While new house sales may on a down right now, in Tennessee contractor services are on the rise. But it can be difficult to hire a contractor who is not only good, but who is good for you. Ask these questions when looking for a contractor for your next project.
Trust your intuition. This person will be in your home, around your kids, your family. They could be there days or it could be months. They will also have the appearance and often structure of your house in their hands. Do you trust them? If your contractor lies to you, even if it is just to embellish his experience, you have grounds to not trust him. Thank him, excuse him and move on to the next one.
Make sure that the contractor you choose has a license to do contracting in your area. The license shows that the contractor has taken an exam and understands building codes, policies and procedures. Make sure it is for YOUR AREA. A Knoxville contractor should have knowledge of the laws of Tennessee regarding building codes.
He should also be bonded and insured, not only to protect him but to also protect you. Did you know that if one of his workers gets hurt on the job and he has no insurance that you could be held liable as the property owner? Did you know that if your neighbor’s property is damaged due to something your uninsured contractor does while working on your home that you may have to pay? Don’t just take his word for it, request to see him insurance documentation and make sure that it covers those types of damages.
When choosing a contractor, you need to do your homework. Select one that has experience in your type of project. By choosing a contractor who specializes in what you need done can, for the most part, complete the job faster and more efficiently, is less prone to make costly mistakes and can give you good advice regarding your project. If you are going to pay someone, pay a pro.
Different types of projects require different levels of personnel. You need to know if your contractor or your contractor and his crew will be doing the work or will all or part be subcontracted out to someone else. Larger projects tend to call for more hands and typically a contractor will subcontract certain portions such as siding or roofing. That is not a bad thing, but you want to know who will be traipsing around on your property and through your home. This goes back to trusting your contractor.

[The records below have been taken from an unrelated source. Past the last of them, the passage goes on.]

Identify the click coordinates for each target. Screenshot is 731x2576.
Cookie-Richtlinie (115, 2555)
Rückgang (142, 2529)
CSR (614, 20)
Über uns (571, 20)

In some states, when a contractor does not pay his bills, say building material for your project, the vendor can collect from you, the homeowner, even if you have already paid the contractor. The best way to avoid this is to look into your contractor’s legal history. If he owes money on past projects, look elsewhere. He is likely a legal liability and in something you don’t want to get in the middle of. Find a contractor with a clean legal history, that is a much safer bet.